La scène politique congolaise connaît une nouvelle montée de tension à l’approche de la journée « ville morte » annoncée par plusieurs forces de l’opposition pour ce mercredi 3 juin 2026. Cette mobilisation vise à protester contre ce que les opposants considèrent comme une tentative de révision ou de changement de la Constitution de la République Démocratique du Congo, qu’ils jugent dangereuse pour l’avenir démocratique du pays.
Réunie au sein de la coalition dite « C64 » (Coalition Article 64), l’opposition a appelé les citoyens à observer une journée sans activités économiques, administratives ou commerciales. Les organisateurs demandent à la population de rester à domicile afin d’exprimer son rejet du processus politique actuellement engagé autour d’une proposition de loi relative à l’organisation d’un référendum.
Selon les leaders de l’opposition, cette initiative constitue une forme de résistance civile destinée à défendre l’ordre constitutionnel.
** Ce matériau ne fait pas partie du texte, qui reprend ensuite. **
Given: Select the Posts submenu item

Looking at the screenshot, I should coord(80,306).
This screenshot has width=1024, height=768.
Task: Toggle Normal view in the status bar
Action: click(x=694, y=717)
Ils estiment que le débat sur une éventuelle réforme constitutionnelle intervient dans un contexte inapproprié, alors que le pays fait face à de graves défis sécuritaires, notamment dans l’Est de la RDC.
Les opposants accusent le Président Félix Tshisekedi de préparer les conditions permettant une prolongation de son maintien au pouvoir au-delà des limites prévues par la Constitution de 2006. Ils qualifient cette démarche de « rébellion contre la Constitution » et dénoncent ce qu’ils considèrent comme une remise en cause des principes démocratiques établis depuis l’adoption du texte constitutionnel.
Parmi les figures de l’opposition associées à cet appel figurent notamment Martin Fayulu, Moïse Katumbi, Jean-Marc Kabund, Delly Sesanga et Matata Ponyo. Ces responsables politiques affirment vouloir empêcher toute modification qui pourrait affecter les dispositions relatives aux mandats présidentiels.